また、3面折妻やアンチクライマー付き前面・非貫通前面、日車ボールドウィン台車も新規設計。
資料が乏しい中でいい感じに再現できたと思います。
また、クハ3850形はまだ設計途中ですが、
3450形とは違う車体長や窓間隔、特徴的なつるっとしたオデコや
唯一無二といっていい形態のYS-T1台車など大部分を新規設計しました。
設計方法は従来と特に変わりません。
ひたすら資料や写真とにらめっこして作り込むだけです。
問題は3Dプリンタでの造形です。
まず日車デハ3450を造形しました。
いつも通りDMM.makeに造形依頼し、アクリルUltra modeにて造形しました。
上写真の通り、最初からボディ4面+屋根板+床板+床下機器・台車類+付属パーツ類の
8つの塊に分かれて造形されてきます。
よく3Dプリント模型の紹介文に、
"1データ内には、ボディやパーツ類をランナーで結合し1つのソリッドにしておく"
と書いてありますが、厳密にいうと造形する材質(もっというと造形プリンタの性能)で
1データ内に配置できる許容パーツ数が変わります。
1データ1パーツの場合もあれば、ナイロン焼結のように1データ100パーツまで配置OK
という場合もあります。
DMMのアクリル樹脂は1データ10パーツまでOKなので、ボディなどバリを残したくないパーツは
あえてランナーに結合させる必要はありません。
組立は瞬間接着剤またはゴム系接着剤で行います。
タミヤセメントのようなプラ用の接着剤ではアクリルが溶けないため接着できません。
組立後、サーフェイサー#1200で塗ってみました。
アクリル樹脂の半透明ではディテールがわかりづらいうえ、凸部などの色乗りが悪く塗装後も透けてしまいがちですので、必ずサーフェイサーを吹いておきましょう。
表面の積層痕はUltra modeですがあまり気になりません。
しかし縦の筋がうっすら見える箇所もありますので
#600~#1200程度の紙やすりで目立つ積層痕を消しておくと仕上がりがよくなります。
日車ボールドウィン台車もこのとおり。
実は設計段階で左側だけ造形して中央でミラーさせたので、
コイルバネの巻き方が逆になっていました。
現在は設計変更し修正済みです。
DMMクリエイターズマーケット出品時は正規の表現となります。
デハ3499も造形。
デハ3450と同様に組立、サーフェイサーを吹きます。
肝心の塗装ですが、今回は水性塗料を使用してみました。
使用するのはクレオス"アクリジョン"という新タイプの水性塗料です。
従来の水性ホビーカラーと違い、塗膜が強固で金属や軟質プラへの食いつきも良好という
画期的な塗料です。
プライマーの代わりにもなる優れもので、そのうえラッカーと比べて臭いも体感で1/3程度にまで
減っている気がします。
しかし乾燥が早いらしく、エアブラシでは詰まりやすいとのことで0.5mm径のハンドピースを追加。

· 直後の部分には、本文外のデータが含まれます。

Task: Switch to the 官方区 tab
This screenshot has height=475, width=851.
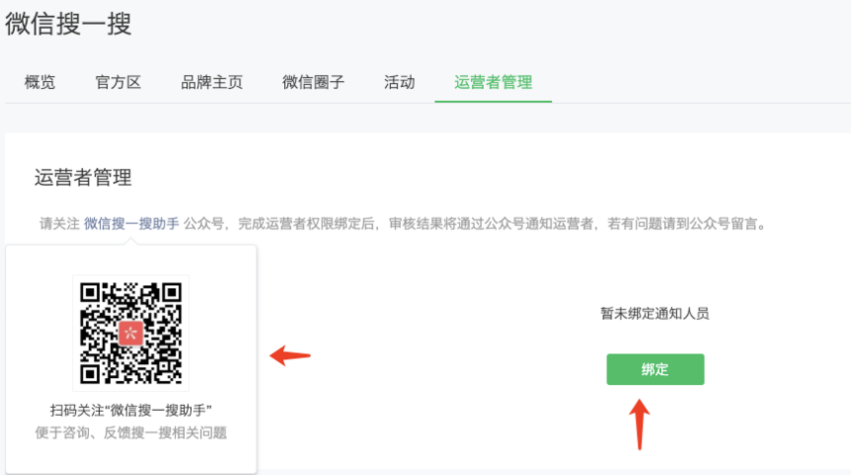Action: (118, 82)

これにレシプロ式ホビー用コンプレッサーを繋いで少し圧を強めに、
かつこまめに吐出口をすすぐことで対応しました。
塗装結果です。
さすがに東急グリーンズバリの塗料はないので調色しました。
グリーン5に対し黄2、白1くらいの塩梅です。
正直もっと明度を暗くした方がよかったのですが、上写真はライトスタンド下での見え方ですので
室内灯下や自然光下ではより東急グリーンらしい色合いに見えます。
さて、ボディの塗装までは単色塗なので簡単ですが、
問題はサッシです。
ただでさえ細いサッシにはみ出し・塗残しなく銀色を差すのは至難の業です。
今回は古典的な方法である烏口+銀エナメルで挑戦しました。
肉眼ではうまく塗れた!と思ったのにこのドアップ接写ではヘロヘロですね・・・・・
1枚目の横型のサムネイルくらいの大きさが実際の見え方に近いですかね。
サッシ別パーツ化を考えるべきか・・・・・・?
でも本当に肉眼レベルならしっかり塗れていてカッコいいです!
大きくはみ出してしまった部分は、完全に乾燥させてから爪楊枝等でカリカリ削っていきます。
ボディ塗装まで削らないよう注意します。
最後に窓ガラスを入れパンタやレタリングを入れて完成……といいたいところですが、
ナンバーは近くにそれらしい製品が無かったのでまだ貼り付けてません……
トレジャータウンよりズバリの製品が出ているので、手に入れたら貼り付けましょう。
正直拡大するとやはりサッシの塗り分けががたがたですが、
ぱっと見は非常にカッコいい日車デハ3450です!
いや本当にカッコいい……
こちらはデハ3499。
デハ3450の写真に比べ後ろがボケていますが、
被写界深度合成がデハ3499ではなぜかうまくいかなかったので勘弁してください……
日車デハ3450に比べて浅い屋根が特徴です。
川崎製の方がより軽快感があります。
あ、川崎ボールドウィンに履き替えてませんでした……
最後に旧7000系との離合を。
いいですねいいですね!
マクロレンズを買ったおかげで
より工作精度に磨きを掛けなければいけないことをしみじみと感じさせられました。
さて、最後にお知らせですが、
このデハ3450とデハ3499をDMMクリエイターズマーケットにてnano factoryブランドで、
4月第4週のどこかのタイミングで出品いたします。
出品構成は
・デハ3450T車キット
・デハ3499T車キット
・デハ3450+3499T車2両キット
・3450形M車用台車・床下機器セット
の4種です。
全てアクリルXtreme mode 及び Ultra modeにて出品いたします。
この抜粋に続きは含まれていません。